Families with more than two children are even worse off, as are disabled people, despite the £150 they are due to receive from this week. This is because the flat-rate payment of £13 a week (£650 a year) to those on benefits takes no account of family size or special needs, and offers only £2.60 a week per person when spread across a couple and their three children, hardly enough to cover the extra and rising costs of food, fuel, travel, telecoms, clothing, laundry and toiletries. That is why Keir Starmer and Rachel Reeves have not only proposed a price cap at the lower level of £1,971, but reduced prepayment meter charges and a more generous warm homes discount scheme. Sadly, the government seems so intent on short-changing low-income families that not even a generous April 2023 rise in benefits will undo the damage now being done.

And what of the low paid who get just £550 in government help, despite facing this year’s £1,300 rise in fuel bills and escalating food and other prices?

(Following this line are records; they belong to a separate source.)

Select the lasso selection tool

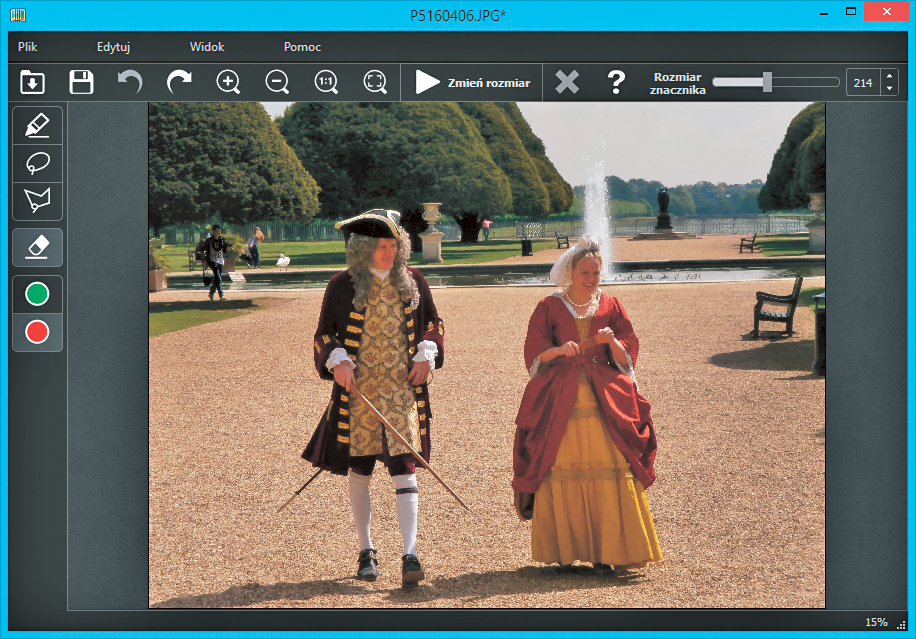pos(37,162)
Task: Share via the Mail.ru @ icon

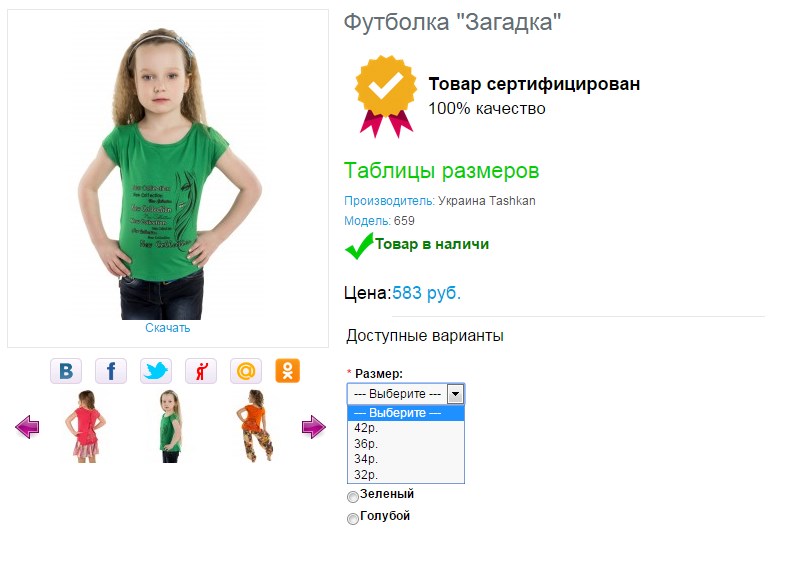Action: pos(246,371)
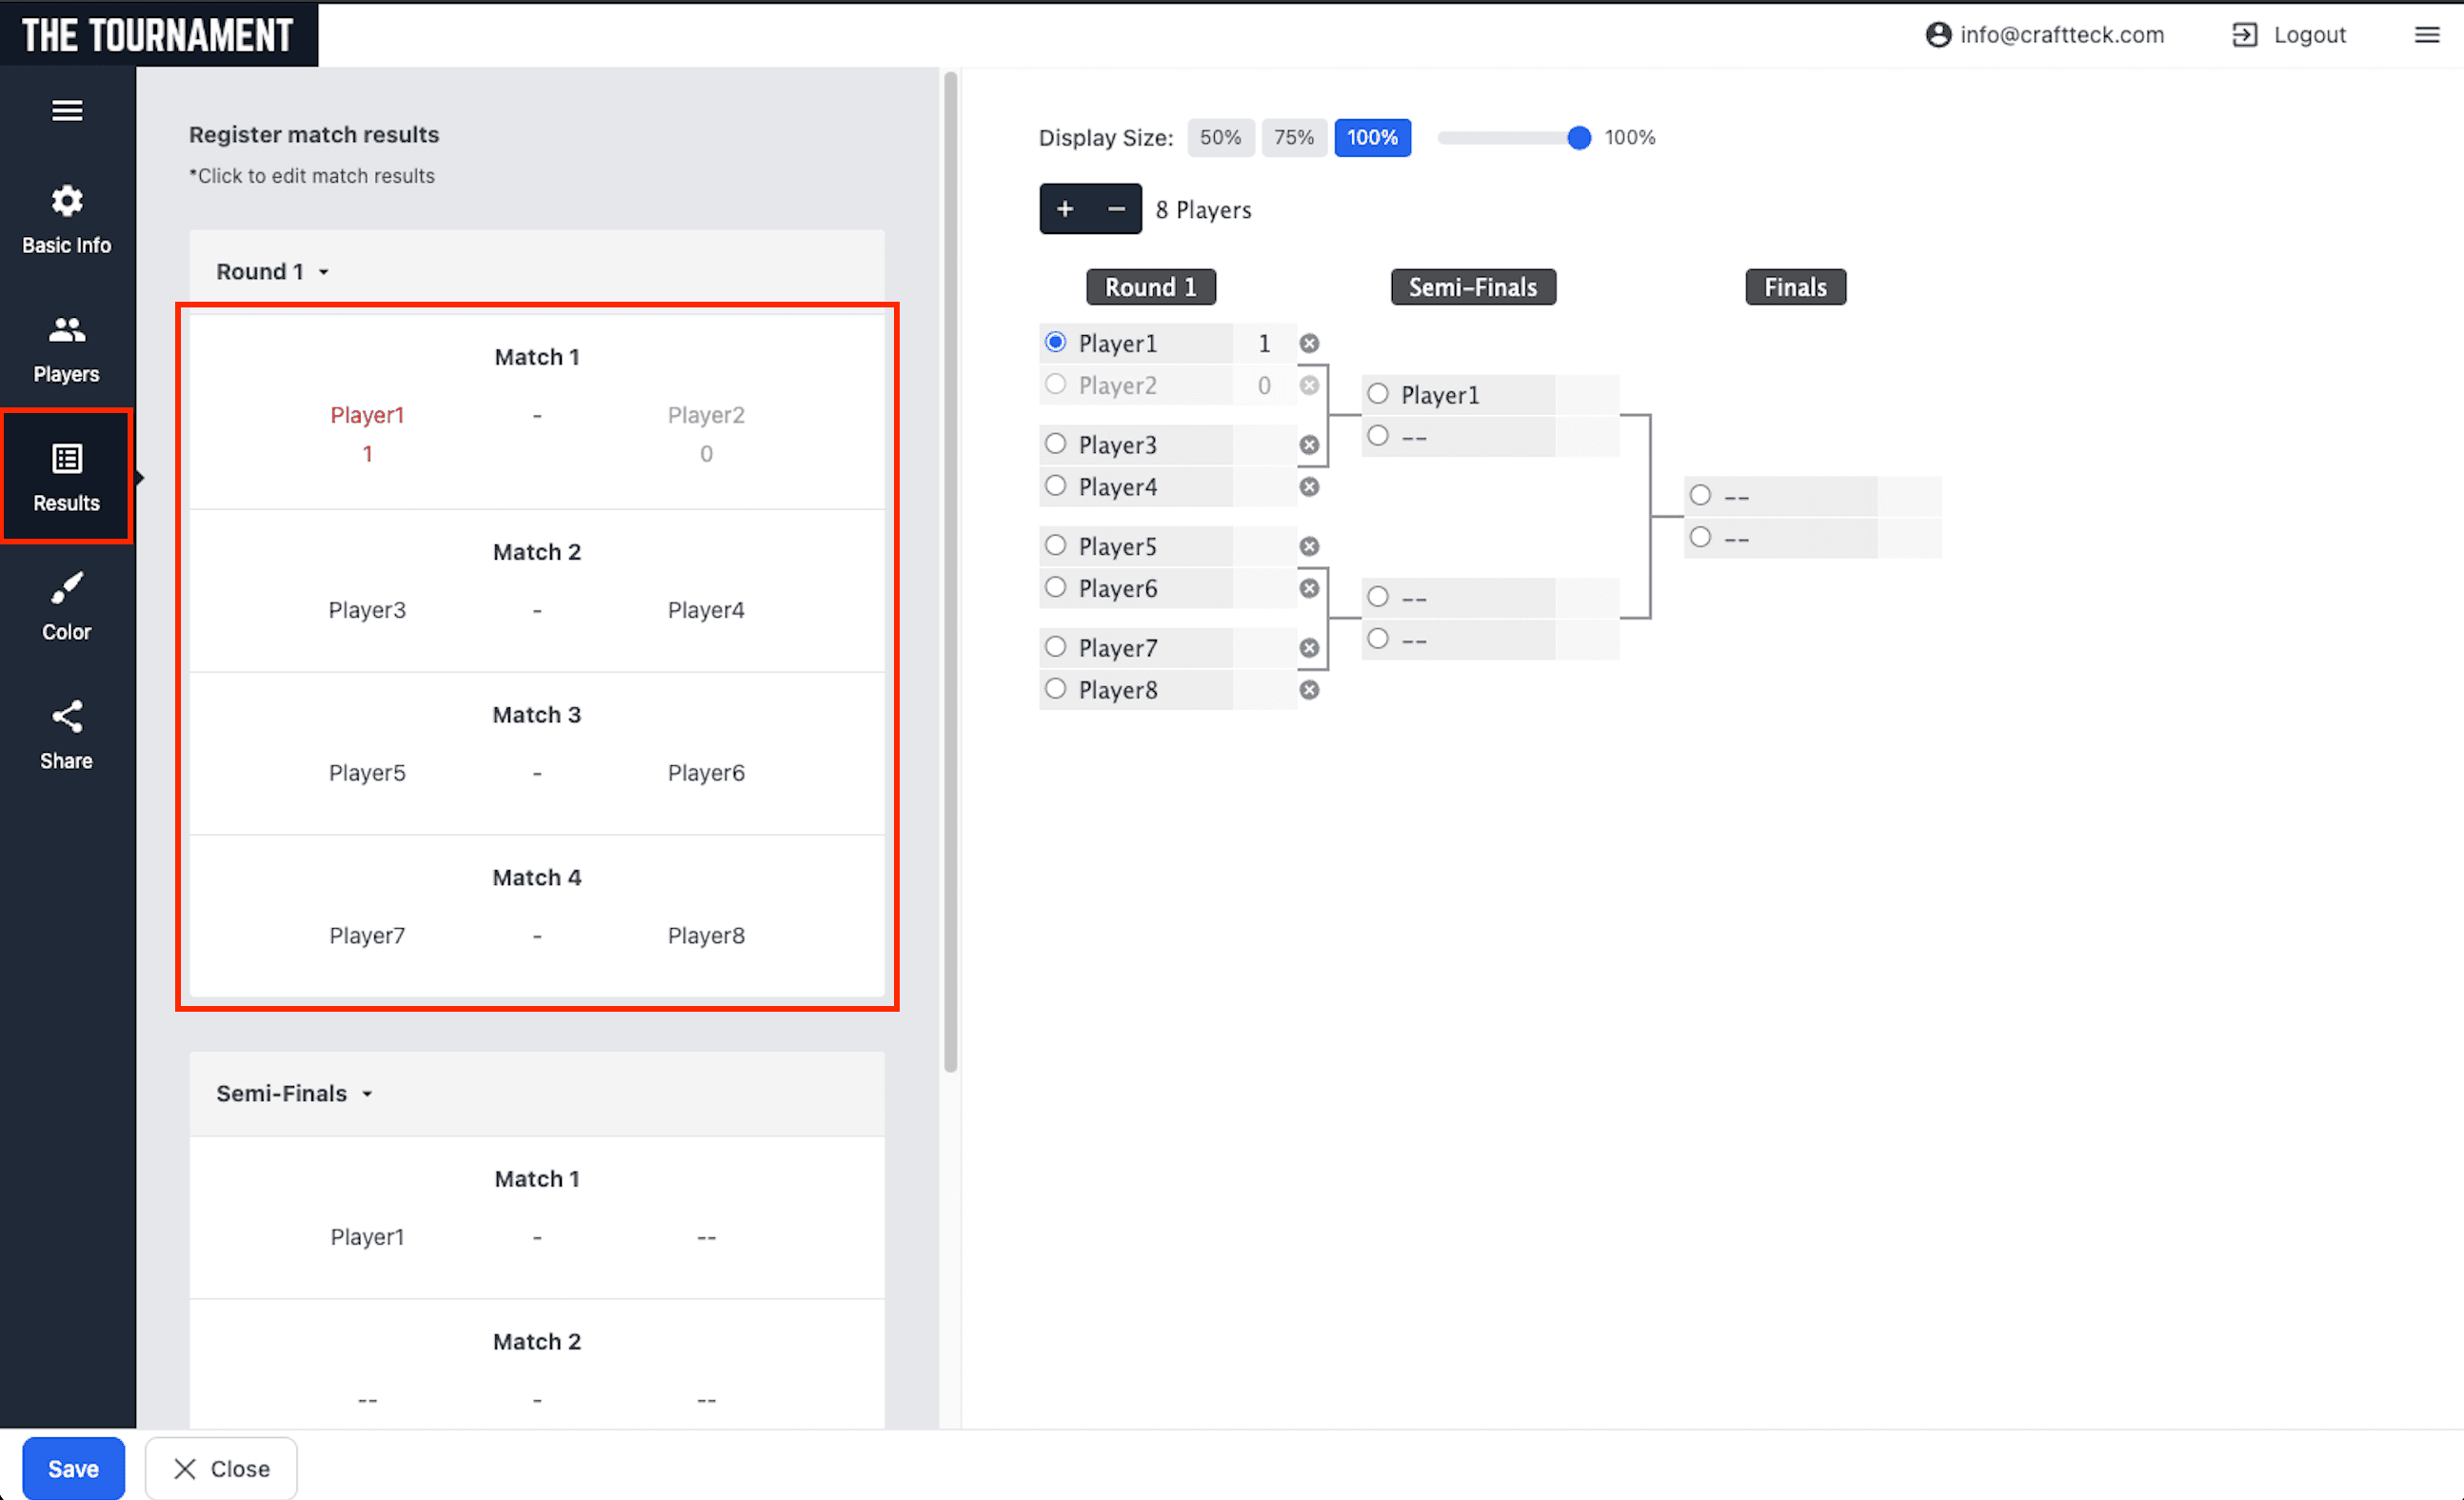Open the Color customization panel
The height and width of the screenshot is (1500, 2464).
point(66,604)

A wage rise of 5% will still leave millions facing their biggest cut in living standards for 50 years.

For the first time since the welfare state was created, it is the food bank, not social security, that is now our safety net, and charity, not universal credit, that is our last line of defence. Yet, just as need rises, our country’s voluntary sector finds itself as beleaguered as the people it is helping. Compassion is not running out but cash is. Donors who have a little and generously give to those who have nothing will soon be unable to give at all. Gifts left on supermarket trolleys are declining. Many charities, like a local welfare fund I know, are flat broke. Even churches, which have selflessly offered their heated halls to help elderly people stay warm, fear they will now struggle to pay their own fuel bills.

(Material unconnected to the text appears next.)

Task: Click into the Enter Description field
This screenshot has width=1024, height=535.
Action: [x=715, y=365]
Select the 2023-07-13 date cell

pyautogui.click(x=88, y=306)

When this autumn’s flood of need turns into a winter tsunami of hardship, we are likely to see charities have to stop feeding the hungry so they can help the starving, cut back on support to the poorly housed so they can focus on the fast-rising numbers of homeless, and give up on helping the down-at-heel because their priority has to be the destitute. The scale of the crisis is already so severe that one charity, the Human Relief Foundation, which has spent 30 years focused entirely on foreign aid to the world’s poorest countries, has opened its own food bank in Birmingham.

It is because the official safety net is so shredded and charities are now so stretched that churches and faith groups, anti-poverty campaigners and mayors and councillors are joining together to force the Truss government to wake up to the scale of the poverty crisis ahead. Public opinion about poverty has been shifting.

An overwhelming majority of the British public – 73%, according to Ipsos – considers poverty and social inequality alongside inflation as the top issues now worrying them and causing sleepless nights. With, for the first time in years, poverty not just engulfing low-income families but spreading to middle-income families too, there is a growing sense that poverty is all the more unacceptable because it arises not because we are a poor country but because we are a rich yet highly unequal country.

With Friday’s announcement to reverse the national insurance rise, which gives £1,800 to the richest and only £7.66 a year to the poor, the gap between those with and those without will continue to widen, with none of the “trickle down” effect from rich to poor that neoliberal ideologues promise. And if the government’s fiscal statement also abolishes the bankers’ bonus tax, cuts corporation taxes on some of the most profitable companies, rejects windfall taxes on the excess profits of oil companies and lavishes billions on the already wealthy at the expense of the new poor, it will have a chilling effect – mercilessly and unconscionably dividing a country that over recent days has shown it yearns for unity.

You cannot rely on a heartless government having a change of heart, but concerted action by the public can force a change of mind – and a national campaign to change policy is the only choice. With a cold winter fast approaching, the time for action is now. The coming war must be against poverty, not against the poor.